City Was Not Aggrieved So As To Have Appellate Standing.
In Walker v. City of San Clemente, Case No. G050987 (4th Dist., Div. 3 Aug. 28, 2015) (unpublished), plaintiffs successfully obtained a refund from San Clemente of about $10.5 million in unexpended development fees to property owners on which the City had imposed unwarranted new beach parking fees in violation of the Mitigation Fee Act—a refund award affirmed on appeal in a companion published decision. Plaintiffs then moved for recovery of attorney’s fees under both the private attorney general statute and common fund doctrine.
The trial judge awarded $1.5 million to plaintiffs under the common fund doctrine, meaning the fee recovery came out of the judgment rather than funds of City over and above the common fund. City appealed the fee award.
The Fourth District, Division 3, in an opinion authored by Justice Aronson, dismissed the appeal.

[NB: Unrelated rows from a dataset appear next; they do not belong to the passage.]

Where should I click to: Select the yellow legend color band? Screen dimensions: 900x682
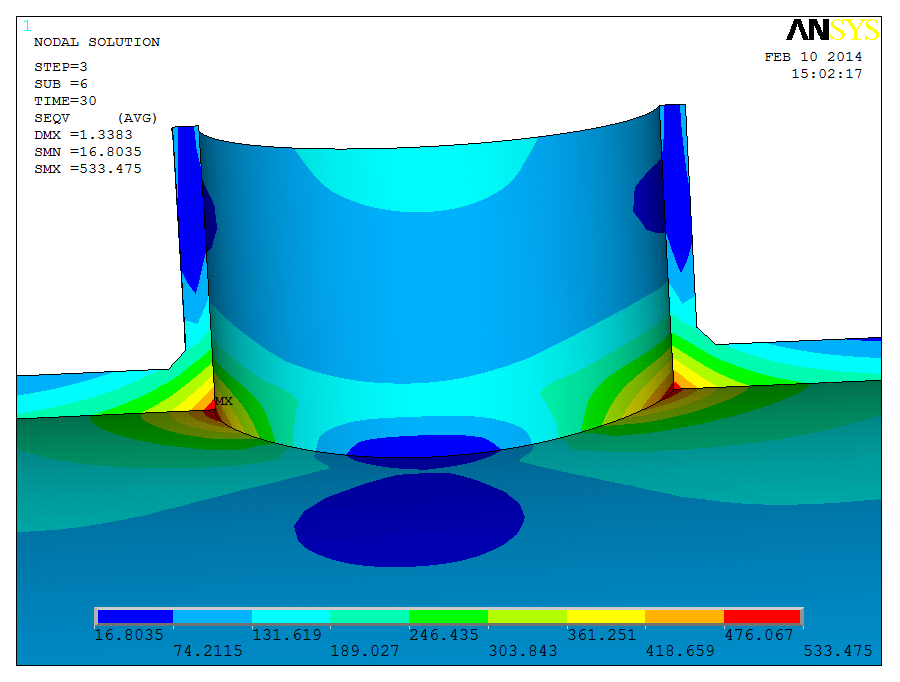pos(605,616)
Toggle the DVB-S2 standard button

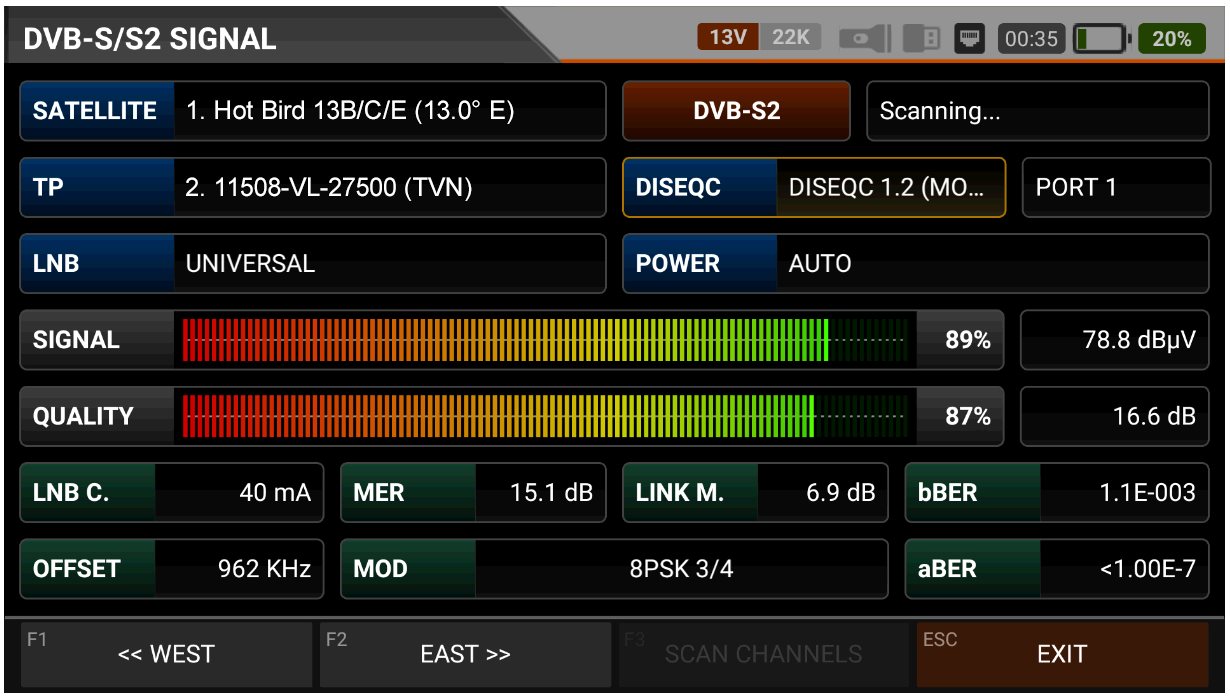coord(736,111)
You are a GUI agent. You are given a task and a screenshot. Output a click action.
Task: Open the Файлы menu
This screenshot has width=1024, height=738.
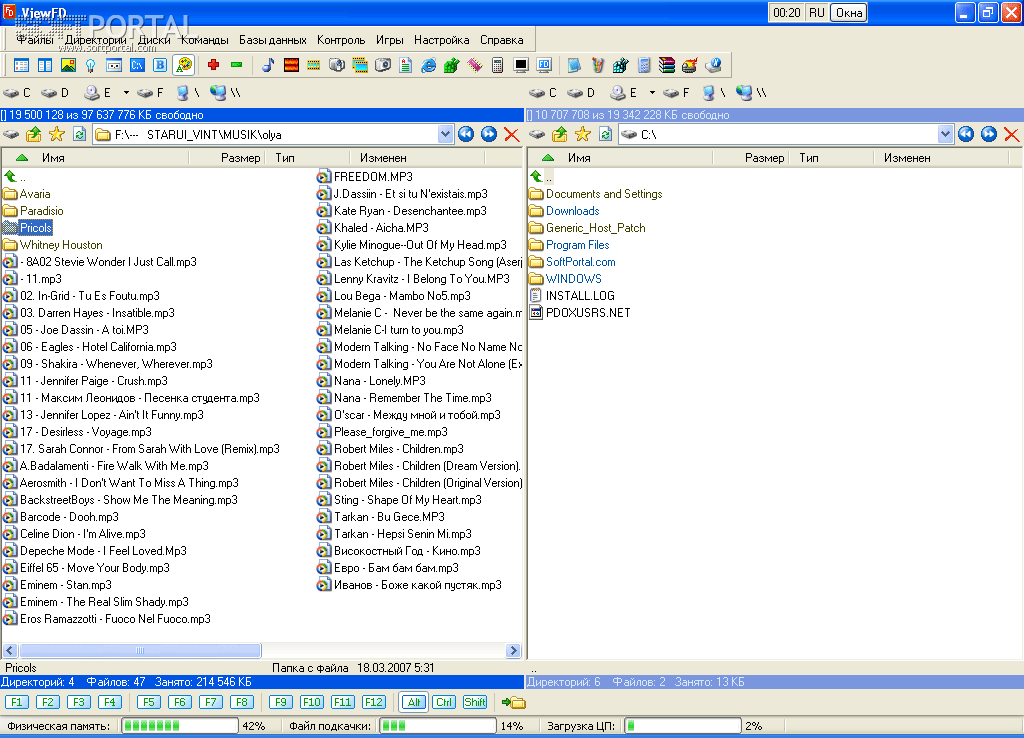click(x=35, y=40)
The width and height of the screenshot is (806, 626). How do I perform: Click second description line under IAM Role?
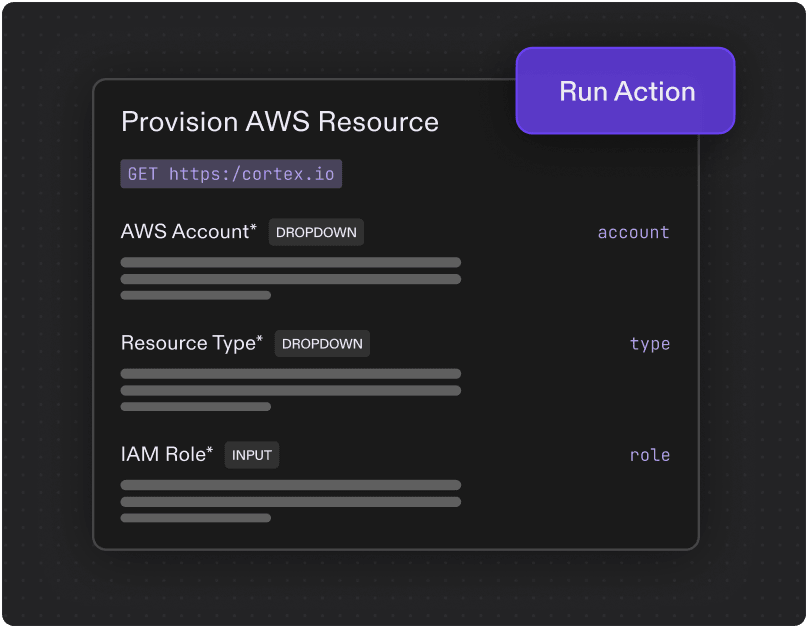291,502
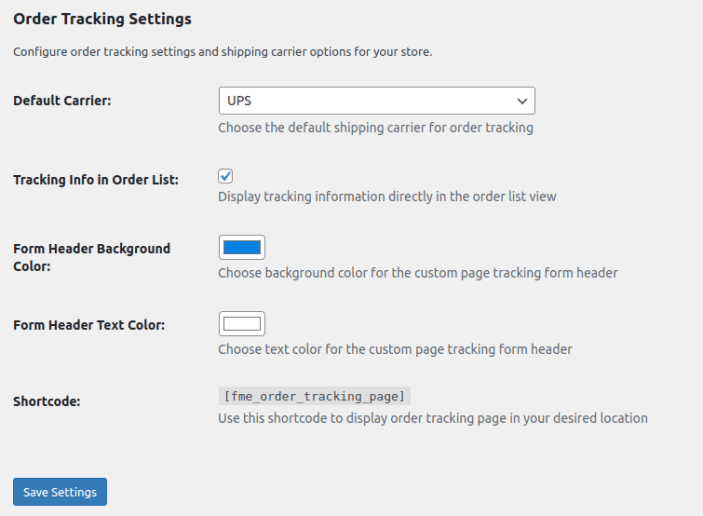Click the selected UPS carrier value
This screenshot has height=516, width=703.
coord(238,101)
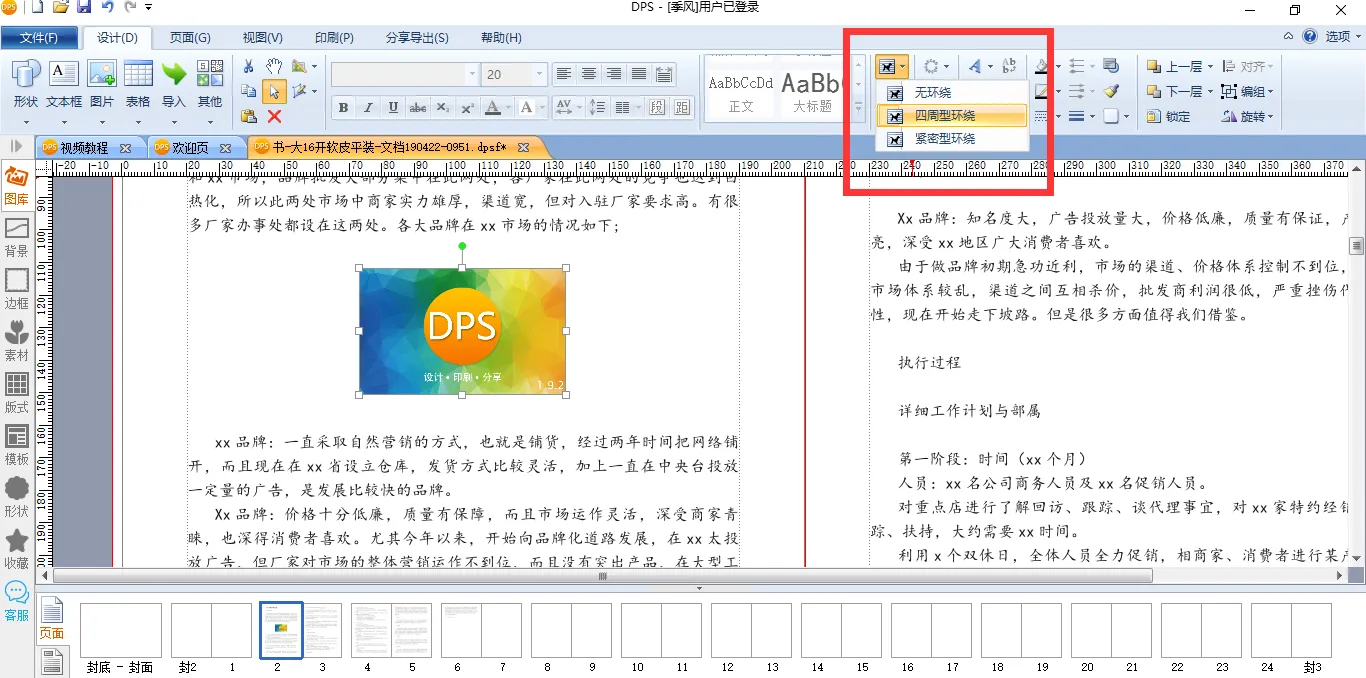Click the format painter brush icon
Image resolution: width=1366 pixels, height=678 pixels.
1111,91
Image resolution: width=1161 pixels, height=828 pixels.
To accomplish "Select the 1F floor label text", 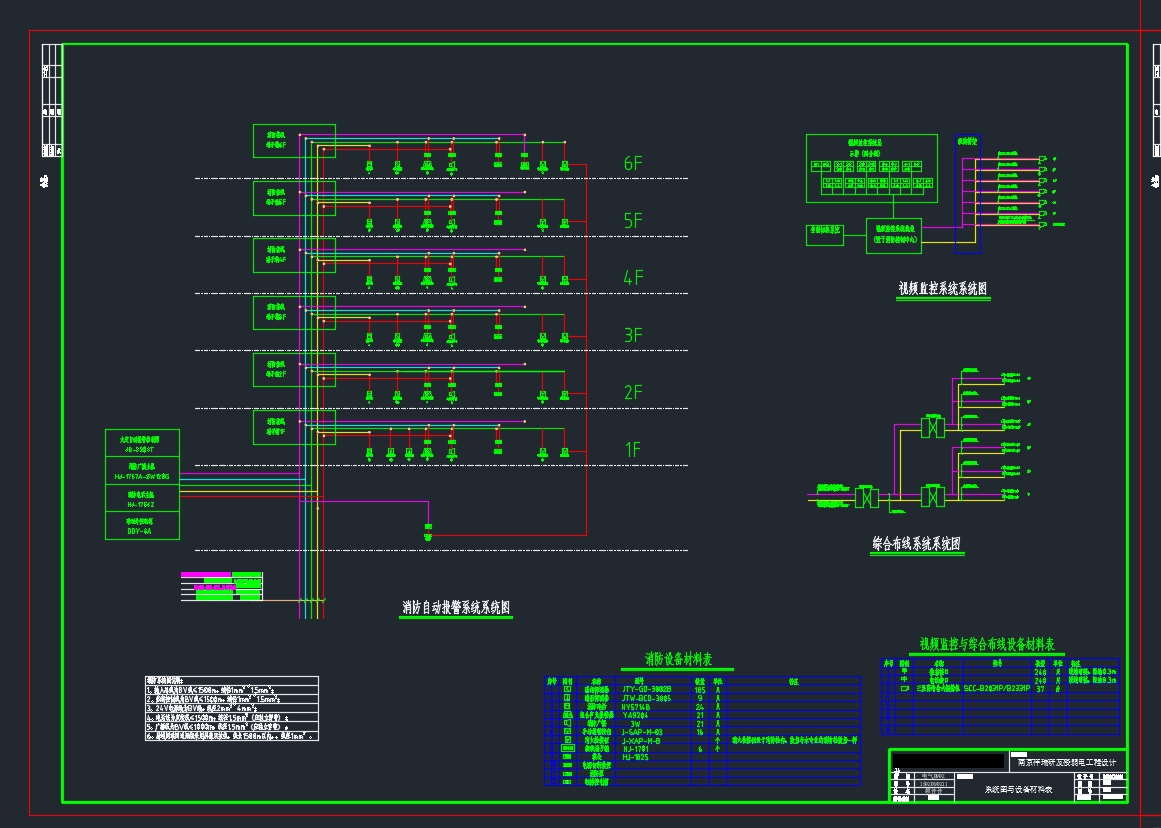I will pos(633,450).
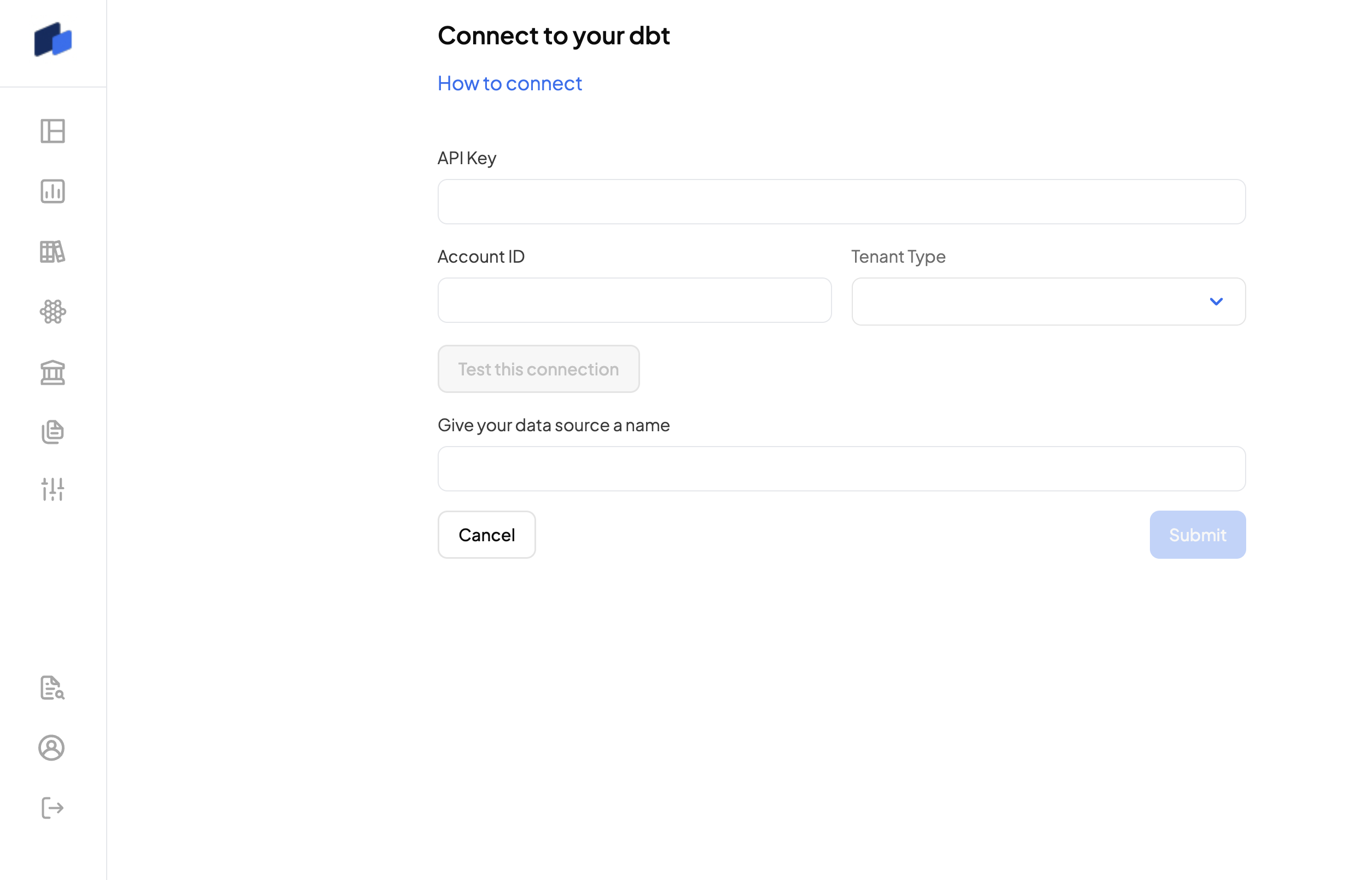Open the sliders settings icon

point(53,490)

The reason? City was not aggrieved on appeal so as to have standing to appeal the fee award. After all, the fee award came out of the common fund such that it did not increase the City defendant’s liability. (Sanders v. City of Los Angeles, 3 Cal.3d 252, 263 (1970).) Even though the City had standing to oppose the fee request under the private attorney general doctrine, plaintiffs did not have to raise the lack of standing under the common fund theory until the trial judge made the award—so it was not forfeited by not being raised below. No Catch 22 here.
HAT TIP -- Madison S. Spach, Jr. was one of the successful attorneys for respondents below, an attorney who has worked with co-contributors Marc and Mike on some matters. Congratulations.